The responsible highlighted the fact that CNE, which this year celebrates its centennial, is “committed to the pastoral issue” and wants to show that the institution “is not only a service movement, but also has a pastoral and evangelization component.
The involvement of the scouts in WYD, which will take place in Lisbon between August 1 and 6, is done at various levels, according to the coordinator, noting that the CNE is involved, through local groups, “in the preparation of the days in the dioceses, and in welcoming the scouts in the parishes,” as part of the Diocesan Organizing Committee (COD) and the Parish Organizing Committee (COP).
Raquel Kritinas mentioned that the CNE “currently has about 200 volunteers for the central events, a number that will increase until the event,” but she recalled that there are many involved in WYD-related volunteering in parishes and vicariates.
“The truth is that we will always be much more than the volunteers who will be in the central services, because there are also Scouts involved in other areas, such as health, and also in the Local Organizing Committee (LOC) teams, to which they have been invited individually,” he said.
During WYD, the CNE has planned several events, including a Eucharist for Scouts, open to all Scouts, whether or not they are participating in the central events, which Raquel Kritinas foresees as “a moment of communion and celebration, which will also mark the centenary of the movement in Portugal.
The CNE is also preparing a camp dedicated to the foreign scouts that will be coming to Lisbon, which will be set up at the Caparica Scout National Park (PNEC), owned by the Scouts of Portugal Association (AEP), a movement open to all faiths and beliefs.
According to Raquel Kritinas, “CNE also has a city game planned in which it intends to showcase the city of Lisbon and an interactive exhibition, and it is also in charge of a chapel, where Our Lady will be, which intends to be a place for the promise of peace.
“Even before WYD, between July 27 and 31, we will have a pilgrimage that will bring the image of the Pilgrim Virgin of Fatima to Lisbon.

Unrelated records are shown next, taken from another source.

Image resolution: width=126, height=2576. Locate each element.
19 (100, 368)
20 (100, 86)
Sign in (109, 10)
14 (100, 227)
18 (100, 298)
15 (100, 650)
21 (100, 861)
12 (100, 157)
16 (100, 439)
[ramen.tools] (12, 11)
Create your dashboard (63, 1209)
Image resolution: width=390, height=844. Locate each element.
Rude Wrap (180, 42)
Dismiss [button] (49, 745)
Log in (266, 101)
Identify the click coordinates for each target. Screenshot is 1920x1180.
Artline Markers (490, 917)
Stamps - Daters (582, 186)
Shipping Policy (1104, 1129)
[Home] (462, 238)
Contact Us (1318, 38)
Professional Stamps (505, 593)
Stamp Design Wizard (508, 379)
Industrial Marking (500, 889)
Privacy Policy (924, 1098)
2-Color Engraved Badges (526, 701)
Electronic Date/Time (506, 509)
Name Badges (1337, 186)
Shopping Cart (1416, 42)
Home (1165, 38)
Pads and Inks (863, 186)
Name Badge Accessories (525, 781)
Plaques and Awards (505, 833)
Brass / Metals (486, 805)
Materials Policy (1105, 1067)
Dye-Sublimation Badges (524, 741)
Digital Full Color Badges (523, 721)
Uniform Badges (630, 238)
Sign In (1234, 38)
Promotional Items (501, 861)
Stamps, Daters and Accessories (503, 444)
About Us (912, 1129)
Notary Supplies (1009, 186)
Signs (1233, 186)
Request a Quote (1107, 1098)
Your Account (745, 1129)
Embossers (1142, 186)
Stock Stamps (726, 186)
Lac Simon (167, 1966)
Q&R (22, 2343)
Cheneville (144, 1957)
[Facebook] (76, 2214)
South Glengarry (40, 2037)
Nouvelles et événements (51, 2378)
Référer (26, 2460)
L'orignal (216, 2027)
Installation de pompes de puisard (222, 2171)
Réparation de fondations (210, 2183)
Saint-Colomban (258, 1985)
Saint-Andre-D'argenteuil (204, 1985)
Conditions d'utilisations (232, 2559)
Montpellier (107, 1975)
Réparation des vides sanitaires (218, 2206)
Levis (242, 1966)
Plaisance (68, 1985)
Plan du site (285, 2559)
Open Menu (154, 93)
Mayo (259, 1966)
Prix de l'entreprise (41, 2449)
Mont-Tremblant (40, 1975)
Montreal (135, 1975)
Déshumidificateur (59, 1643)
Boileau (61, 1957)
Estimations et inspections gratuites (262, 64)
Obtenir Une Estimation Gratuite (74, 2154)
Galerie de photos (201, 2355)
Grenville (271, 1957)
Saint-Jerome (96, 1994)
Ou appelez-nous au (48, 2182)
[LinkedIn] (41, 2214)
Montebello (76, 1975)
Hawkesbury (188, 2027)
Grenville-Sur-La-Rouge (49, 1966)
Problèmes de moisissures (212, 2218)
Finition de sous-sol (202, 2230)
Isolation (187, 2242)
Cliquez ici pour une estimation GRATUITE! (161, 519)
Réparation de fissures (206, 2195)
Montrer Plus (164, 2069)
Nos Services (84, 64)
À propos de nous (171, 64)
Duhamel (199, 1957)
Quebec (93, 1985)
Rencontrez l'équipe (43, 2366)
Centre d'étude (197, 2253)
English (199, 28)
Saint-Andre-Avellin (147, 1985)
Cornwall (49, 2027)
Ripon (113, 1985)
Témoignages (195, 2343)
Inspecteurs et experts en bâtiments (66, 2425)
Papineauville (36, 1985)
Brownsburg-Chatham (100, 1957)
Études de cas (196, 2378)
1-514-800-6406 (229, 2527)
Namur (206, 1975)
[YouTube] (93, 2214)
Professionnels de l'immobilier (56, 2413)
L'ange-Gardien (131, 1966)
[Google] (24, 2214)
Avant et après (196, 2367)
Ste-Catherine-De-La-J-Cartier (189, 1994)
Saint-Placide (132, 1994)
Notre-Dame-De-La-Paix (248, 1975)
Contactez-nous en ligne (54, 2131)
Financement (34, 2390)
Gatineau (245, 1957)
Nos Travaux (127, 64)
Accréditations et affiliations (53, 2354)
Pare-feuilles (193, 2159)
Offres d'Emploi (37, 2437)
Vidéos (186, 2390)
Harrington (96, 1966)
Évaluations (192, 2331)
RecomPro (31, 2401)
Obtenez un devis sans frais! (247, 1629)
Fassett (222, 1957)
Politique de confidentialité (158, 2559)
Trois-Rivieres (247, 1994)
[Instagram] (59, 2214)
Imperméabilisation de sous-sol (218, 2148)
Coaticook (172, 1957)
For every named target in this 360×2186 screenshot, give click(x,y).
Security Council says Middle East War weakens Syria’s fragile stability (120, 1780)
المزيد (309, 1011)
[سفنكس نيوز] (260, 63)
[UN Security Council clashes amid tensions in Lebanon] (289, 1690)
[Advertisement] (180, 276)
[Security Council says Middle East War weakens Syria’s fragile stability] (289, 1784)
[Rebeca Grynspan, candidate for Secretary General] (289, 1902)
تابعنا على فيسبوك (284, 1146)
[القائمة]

The route is still being studied, but it will come by sea from Vila Franca de Xira,” he explained.
The CNE, which, like AEP, is part of the Scout Federation of Portugal, has 70,000 associates nationwide, including about 22,000 over the age of 18 (about 14,000 adult leaders and 8,000 walkers).
In Lisbon, the main WYD ceremonies, which were born from Pope John Paul II’s initiative, will take place in Parque Tejo, north of Parque das Nações, on the riverside bank of the Tagus, on land owned by the municipalities of Lisbon and Loures.
The first edition was held in 1986, in Rome, and has since been held in Buenos Aires (1987), Santiago de Compostela (1989), Czestochowa (1991), Denver (1993), Manila (1995), Paris (1997), Rome (2000), Toronto (2002), Cologne (2005), Sydney (2008), Madrid (2011), Rio de Janeiro (2013), Krakow (2016), and Panama (2019).
This year’s edition, which will be closed by the Pope, was originally scheduled for 2022, but was postponed due to the covid-19 pandemic.